Undesirable biases may even be implicit in our input data. Google’s massive Word2Vec embeddings are built off of 3 million words from Google News.  The data set makes associations such as “father is to doctor as mother is to nurse” which reflect gender bias in our language.

For example, researchers go to human ratings on Mechanical Turk to perform “hard de-biasing” to undo the associations. Such tactics are essential since word embeddings not only reflect stereotypes but can also amplify them. If the term “doctor” is more associated with men than women, then an algorithm might prioritise male job applicants over female job applicants for open physician positions.

Neural networks can be tricked or exploited

Ian Goodfellow, inventor of GANsshowed that neural networks can be deliberately tricked with adversarial examples.

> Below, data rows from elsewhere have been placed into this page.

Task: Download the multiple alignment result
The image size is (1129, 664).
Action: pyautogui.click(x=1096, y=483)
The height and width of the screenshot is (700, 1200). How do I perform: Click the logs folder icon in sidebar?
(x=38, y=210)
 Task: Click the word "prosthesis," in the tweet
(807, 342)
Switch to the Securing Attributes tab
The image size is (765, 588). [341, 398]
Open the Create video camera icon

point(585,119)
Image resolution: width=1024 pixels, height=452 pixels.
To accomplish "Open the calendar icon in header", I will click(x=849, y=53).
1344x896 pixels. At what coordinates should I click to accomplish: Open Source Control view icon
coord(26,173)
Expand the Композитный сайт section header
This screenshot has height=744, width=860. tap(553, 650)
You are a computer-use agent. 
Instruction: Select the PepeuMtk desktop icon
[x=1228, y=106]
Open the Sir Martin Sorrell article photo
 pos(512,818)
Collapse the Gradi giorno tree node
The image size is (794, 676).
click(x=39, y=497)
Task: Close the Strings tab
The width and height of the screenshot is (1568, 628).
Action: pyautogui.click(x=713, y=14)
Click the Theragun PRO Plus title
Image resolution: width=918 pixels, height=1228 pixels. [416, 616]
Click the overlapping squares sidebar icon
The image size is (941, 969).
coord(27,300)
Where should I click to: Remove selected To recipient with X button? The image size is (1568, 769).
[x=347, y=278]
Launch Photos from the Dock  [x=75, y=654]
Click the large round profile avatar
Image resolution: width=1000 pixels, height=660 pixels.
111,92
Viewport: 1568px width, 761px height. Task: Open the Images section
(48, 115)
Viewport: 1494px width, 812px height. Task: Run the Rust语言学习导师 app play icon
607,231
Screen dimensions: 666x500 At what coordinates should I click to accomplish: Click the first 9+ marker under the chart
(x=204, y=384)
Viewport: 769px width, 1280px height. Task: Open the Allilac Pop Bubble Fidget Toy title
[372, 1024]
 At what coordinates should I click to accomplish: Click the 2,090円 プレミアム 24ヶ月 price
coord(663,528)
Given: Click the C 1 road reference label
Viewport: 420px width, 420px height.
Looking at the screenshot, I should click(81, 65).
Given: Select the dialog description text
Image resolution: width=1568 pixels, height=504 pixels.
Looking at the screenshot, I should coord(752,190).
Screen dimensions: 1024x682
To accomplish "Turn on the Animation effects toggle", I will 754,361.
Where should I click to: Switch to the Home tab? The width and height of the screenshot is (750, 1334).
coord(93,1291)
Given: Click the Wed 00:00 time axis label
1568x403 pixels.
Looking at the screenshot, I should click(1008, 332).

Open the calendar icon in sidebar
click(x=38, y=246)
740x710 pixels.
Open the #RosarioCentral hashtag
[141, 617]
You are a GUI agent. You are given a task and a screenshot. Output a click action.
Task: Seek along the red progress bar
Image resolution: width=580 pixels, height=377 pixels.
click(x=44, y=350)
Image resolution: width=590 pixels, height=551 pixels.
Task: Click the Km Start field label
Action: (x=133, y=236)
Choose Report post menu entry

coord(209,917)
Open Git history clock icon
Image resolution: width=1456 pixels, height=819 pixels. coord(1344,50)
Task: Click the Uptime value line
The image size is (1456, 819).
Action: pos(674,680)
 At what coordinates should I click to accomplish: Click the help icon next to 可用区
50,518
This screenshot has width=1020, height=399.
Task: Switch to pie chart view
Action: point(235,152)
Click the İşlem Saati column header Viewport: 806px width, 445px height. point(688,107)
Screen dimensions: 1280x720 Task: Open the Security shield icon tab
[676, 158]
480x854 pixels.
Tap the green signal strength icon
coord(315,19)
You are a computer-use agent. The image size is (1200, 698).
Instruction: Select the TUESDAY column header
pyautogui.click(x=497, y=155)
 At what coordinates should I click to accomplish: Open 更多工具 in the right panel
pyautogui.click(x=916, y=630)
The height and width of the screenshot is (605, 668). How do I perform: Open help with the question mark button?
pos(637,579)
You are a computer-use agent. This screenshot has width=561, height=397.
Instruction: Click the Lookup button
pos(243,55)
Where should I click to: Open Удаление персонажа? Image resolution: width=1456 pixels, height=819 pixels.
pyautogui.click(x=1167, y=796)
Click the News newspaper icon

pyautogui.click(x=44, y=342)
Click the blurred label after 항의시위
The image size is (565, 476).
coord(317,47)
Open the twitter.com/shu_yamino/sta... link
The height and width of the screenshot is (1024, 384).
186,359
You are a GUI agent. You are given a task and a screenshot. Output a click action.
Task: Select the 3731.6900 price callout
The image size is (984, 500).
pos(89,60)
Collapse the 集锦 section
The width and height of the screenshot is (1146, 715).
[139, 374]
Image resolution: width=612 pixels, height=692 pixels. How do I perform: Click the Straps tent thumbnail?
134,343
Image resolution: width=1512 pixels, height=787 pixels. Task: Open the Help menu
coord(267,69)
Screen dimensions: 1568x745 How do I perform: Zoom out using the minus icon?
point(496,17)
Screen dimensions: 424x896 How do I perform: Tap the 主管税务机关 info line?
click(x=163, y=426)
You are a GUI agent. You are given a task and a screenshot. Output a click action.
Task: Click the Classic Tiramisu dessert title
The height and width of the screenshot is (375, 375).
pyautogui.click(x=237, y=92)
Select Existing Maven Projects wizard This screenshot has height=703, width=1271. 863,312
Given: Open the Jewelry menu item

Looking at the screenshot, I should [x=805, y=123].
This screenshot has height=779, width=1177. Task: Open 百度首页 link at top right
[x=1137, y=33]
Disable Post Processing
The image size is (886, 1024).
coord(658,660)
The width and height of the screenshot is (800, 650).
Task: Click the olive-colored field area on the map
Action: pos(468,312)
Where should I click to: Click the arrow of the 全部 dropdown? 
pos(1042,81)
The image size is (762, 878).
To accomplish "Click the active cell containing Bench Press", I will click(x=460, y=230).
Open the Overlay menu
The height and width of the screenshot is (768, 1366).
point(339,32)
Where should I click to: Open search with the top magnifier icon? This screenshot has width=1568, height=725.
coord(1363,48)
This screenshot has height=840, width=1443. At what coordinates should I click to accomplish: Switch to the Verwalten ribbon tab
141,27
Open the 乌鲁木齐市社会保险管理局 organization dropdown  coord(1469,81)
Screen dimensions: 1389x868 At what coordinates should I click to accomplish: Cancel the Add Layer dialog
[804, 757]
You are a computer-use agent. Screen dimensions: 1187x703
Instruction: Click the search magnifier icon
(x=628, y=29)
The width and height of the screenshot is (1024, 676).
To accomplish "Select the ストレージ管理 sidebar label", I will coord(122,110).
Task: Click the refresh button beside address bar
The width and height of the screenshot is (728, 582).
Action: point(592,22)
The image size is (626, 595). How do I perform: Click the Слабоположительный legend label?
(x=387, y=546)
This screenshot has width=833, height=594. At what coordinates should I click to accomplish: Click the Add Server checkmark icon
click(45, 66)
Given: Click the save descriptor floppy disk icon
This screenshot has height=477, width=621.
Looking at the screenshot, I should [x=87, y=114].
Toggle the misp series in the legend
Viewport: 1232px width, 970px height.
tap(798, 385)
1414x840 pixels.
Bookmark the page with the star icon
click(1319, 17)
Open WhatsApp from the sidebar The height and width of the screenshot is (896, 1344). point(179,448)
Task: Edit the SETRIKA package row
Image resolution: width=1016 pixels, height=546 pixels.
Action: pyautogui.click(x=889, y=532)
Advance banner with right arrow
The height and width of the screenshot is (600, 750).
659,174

By mathematically manipulating an image in a way that is undetectable to the human eye, sophisticated attackers can trick neural networks into grossly misclassifying objects.

ian_goodfellow_adversarial_attacks

The dangers such adversarial attacks pose to AI systems are alarming, especially since adversarial images and original images seem identical to us. Self-driving cars could be hijacked with seemingly innocuous signage and secure systems could be compromised by data that initially appears normal.

Potential solutions

How can we overcome the limitations of deep learning and proceed towards general artificial intelligence? Chollet’s initial plan is using “super-human pattern recognition like deep learning to augment explicit search and formal systems”, starting with the field of mathematical proofs. Automated Theorem Provers (ATPs) typically use brute force search and quickly hit combinatorial explosions in practical use. In the DeepMath project, Chollet and his colleagues used deep learning to assist the proof search process, simulating a mathematician’s intuitions about what lemmas might be relevant.

Another approach is to develop more explainable models. In handwriting recognition, neural nets currently need to be trained on many thousand examples to perform decent classification. Instead of looking at just pixels, generative models can be taught the strokes behind any given character and use this physical construction information to disambiguate between similar numbers, such as a 9 or a 4.

Yann LeCun, AI boss of Facebook, proposes “energy-based models” as a method of overcoming limits in deep learning. Typically, a neural network is trained to produce a single output, such as an image label or sentence translation. LeCun’s energy-based models instead give an entire set of possible outputs, such as the many ways a sentence could be translated, along with scores for each configuration.

Geoffrey Hinton, called the “father of deep learning” wants to replace neurons in neural networks with “capsules” which he believes more accurately reflect the cortical structure in the human mind. Evolution must have found an efficient way to adapt features that are early in a sensory pathway so that they are more helpful to features that are several stages later in the pathway. He thinks capsule-based neural network architectures will be more resistant to the adversarial attacks.

Perhaps all of these approaches to overcoming the limits of deep learning have a value. Perhaps none of them do. Only time and continued investment in AI will tell. But one thing seems quite certain: it might be impossible to achieve general intelligence simply by scaling up today’s deep learning techniques.